Simon entered the library and looked around. A little cast-iron stove was glowing in one corner of the wood-paneled room, and book after book lined the walls on gleaming cherrywood shelves. Jakob Schreevogl was well-to-do. His father had taken a small stove-fitting business and grown it into the leading one in the area. Since the death of his father, young Schreevogl had invested a considerable portion of his money in his book collection, a passion he shared with Simon.
The patrician offered him a chair and poured him a steaming cup of coffee. Jakob Schreevogl was a big man and, like all Schreevogls, had a pointed, slightly hooked nose that nearly hung down into his coffee. As the young alderman slurped the hot brew, Simon inquired about the aldermen’s meeting that had taken place that morning. He knew that important topics had been on the agenda.
“So, did the city council make any decision on how to proceed with these gangs of murderers?”
Jakob Schreevogl nodded earnestly. “We’ll no doubt send out a patrol to search for the robbers.”
“But you’ve done that once before!” Simon interjected.
“I know, I know,” Schreevogl sighed. “But this time it has to be well thought out and needs a competent leader. We’re still considering who might be the right person for that.”
Simon nodded. The matter was too serious to be entrusted to a few drunken village constables. For weeks, a band of robbers had been ravaging the countryside. A merchant and two farmers had been attacked. The highwaymen had slain the merchant, and the two farmers had just managed to escape. There were at least a dozen men, they reported, some with crossbows and a few with muskets, even. In other words, a real danger, if not for the city, then at least for the surrounding area.
“If the aldermen can’t get their hands on these scoundrels soon, we’ll have to ask Munich to send soldiers.” Jakob Schreevogl cursed under his breath and blew into his hot cup of coffee. “But the council wants to avoid that at all costs.

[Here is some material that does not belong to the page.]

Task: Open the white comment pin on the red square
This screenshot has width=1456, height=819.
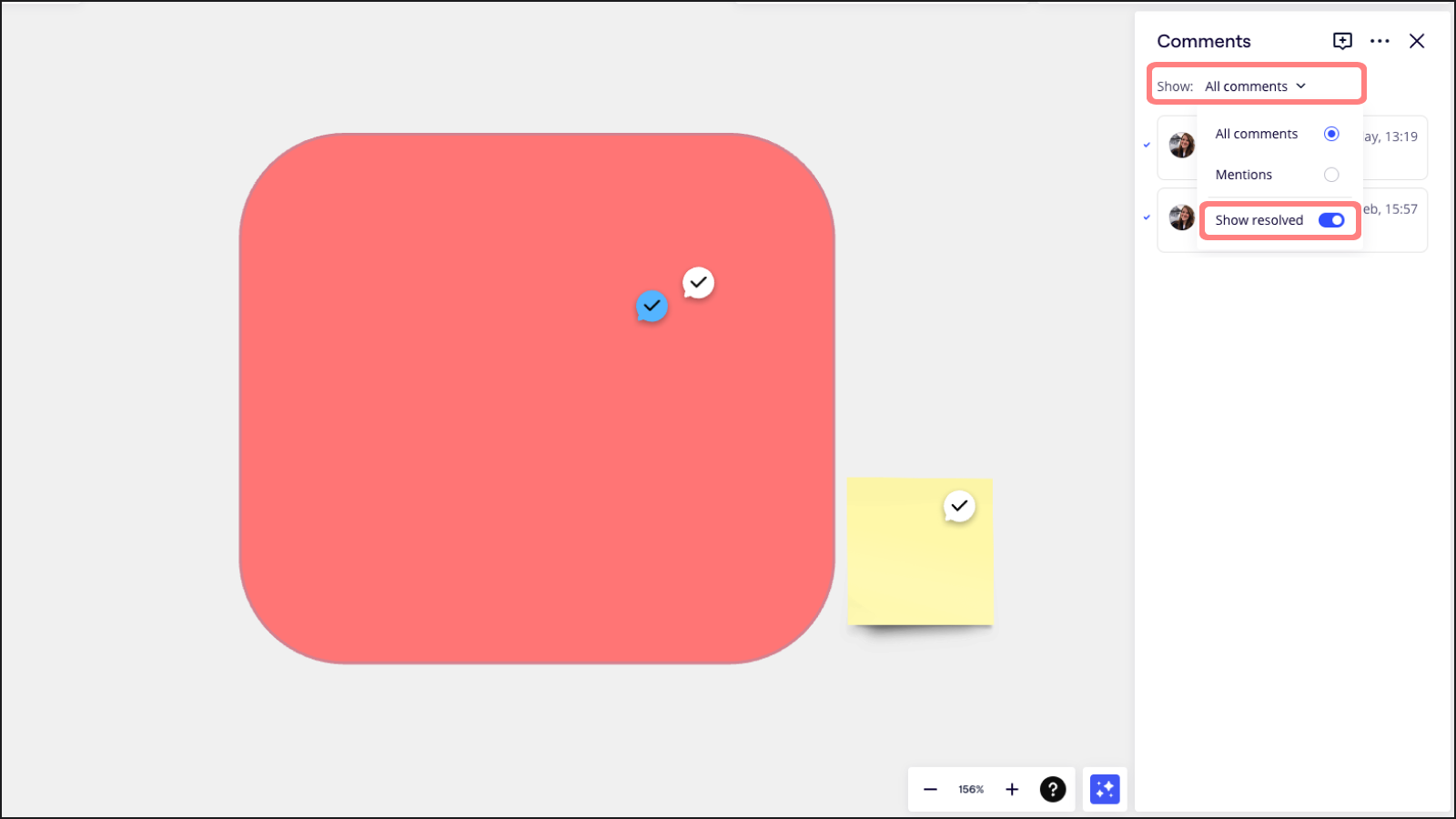Action: [x=697, y=282]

Soldiers cost money, as you know. But forget about politics,” he said, waving his hand dismissively. “It bores me. You have certainly come for a different reason.”

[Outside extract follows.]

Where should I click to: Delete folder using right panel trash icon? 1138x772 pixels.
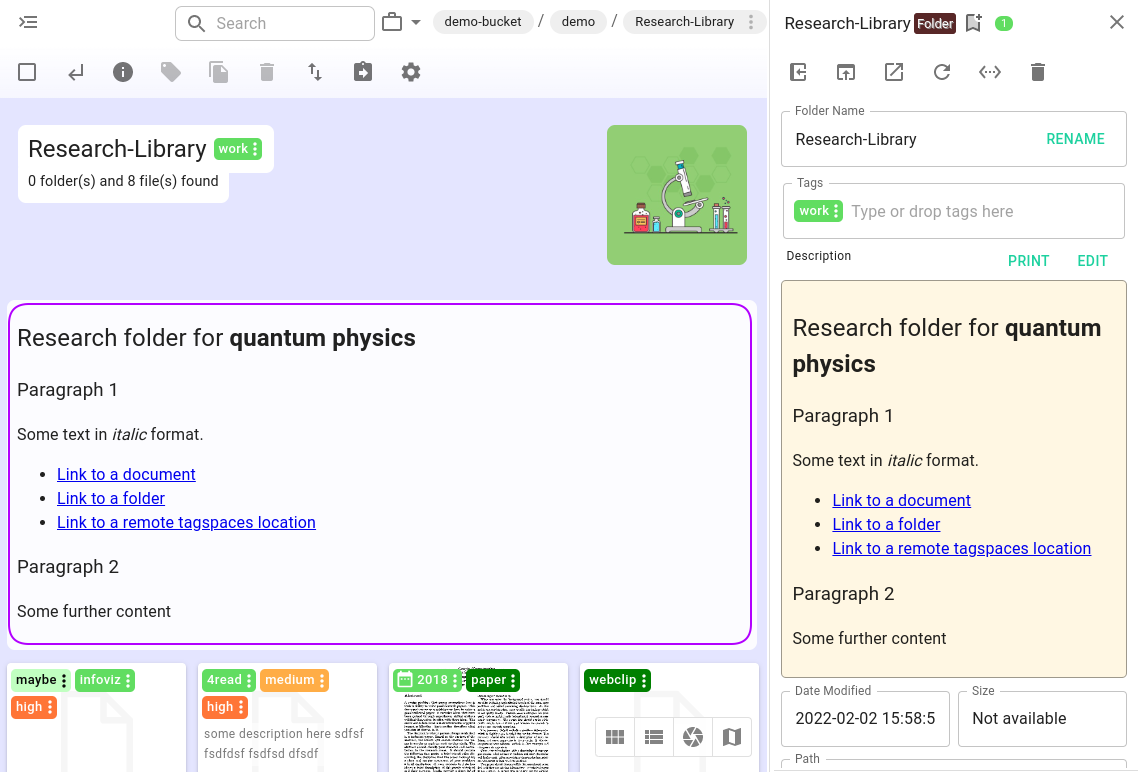[x=1038, y=72]
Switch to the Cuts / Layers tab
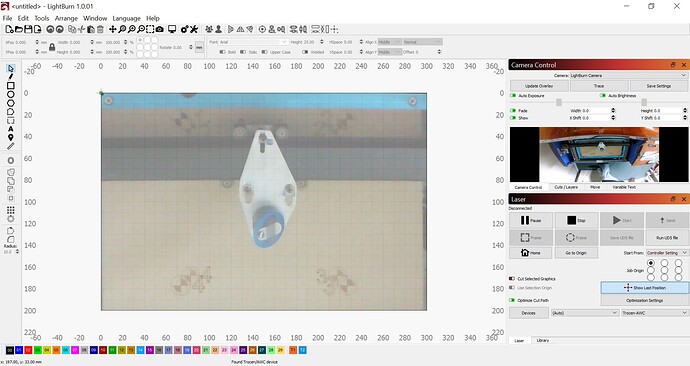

“Indeed,” Simon replied. “I’m looking for a book-or rather, for a quotation in a book that I think I’ve read here.”
“Aha, a book!” Jakob Schreevogl smiled. “I’m pleased that you enjoy my library so much. So tell me, how does the quote go?”

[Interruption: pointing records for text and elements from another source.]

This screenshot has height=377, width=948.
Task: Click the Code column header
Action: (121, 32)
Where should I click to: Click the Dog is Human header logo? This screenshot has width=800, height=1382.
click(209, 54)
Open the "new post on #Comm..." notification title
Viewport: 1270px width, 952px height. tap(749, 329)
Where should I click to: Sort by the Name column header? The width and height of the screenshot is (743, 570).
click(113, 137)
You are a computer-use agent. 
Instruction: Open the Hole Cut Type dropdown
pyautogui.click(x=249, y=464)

“Non nobis Domine, non nobis, sed nomini tuo da gloriam,” Simon repeated from memory.
The patrician stopped to think. “Where did you read this?”
“In the little church of Saint Lawrence in Altenstadt.”
“Not to us, o Lord, not to us, but to Thy name be the honor,” Jakob Schreevogl mumbled, furrowing his brow. “Strange. I believe that’s the motto of the Knights Templar.”
Simon had to cough when his coffee went down the wrong way. “The Templars?” he asked finally.
Schreevogl nodded. “It was their battle cry.”
Suddenly, the alderman’s brow furrowed again-he seemed to remember something. Quickly, he stood up and walked over to a shelf near the stove. “Now I know the book you mean!” he said. After a few minutes of searching, he took out a little leather-bound book no larger than the palm of a hand. “Here!” he exclaimed, handing it to Simon. “It’s in this treatise by Wilhelm von Selling. Ordinis Templorum Historia. An ancient, strange book. Selling was an Englishman, a Benedictine monk who, in contrast to the church, tried to keep the memory of the Templars alive. He wrote this book more than two hundred years ago, but even at that time, the Templars had been confined to history for a century.
Simon nodded as he leafed through the well-worn tome. Some pages apparently had been ripped out, moisture had curled others, and some were scorched. The book was written in Latin with embellished initials and was not printed, but handwritten. It looked like the book had been through a lot in its long life.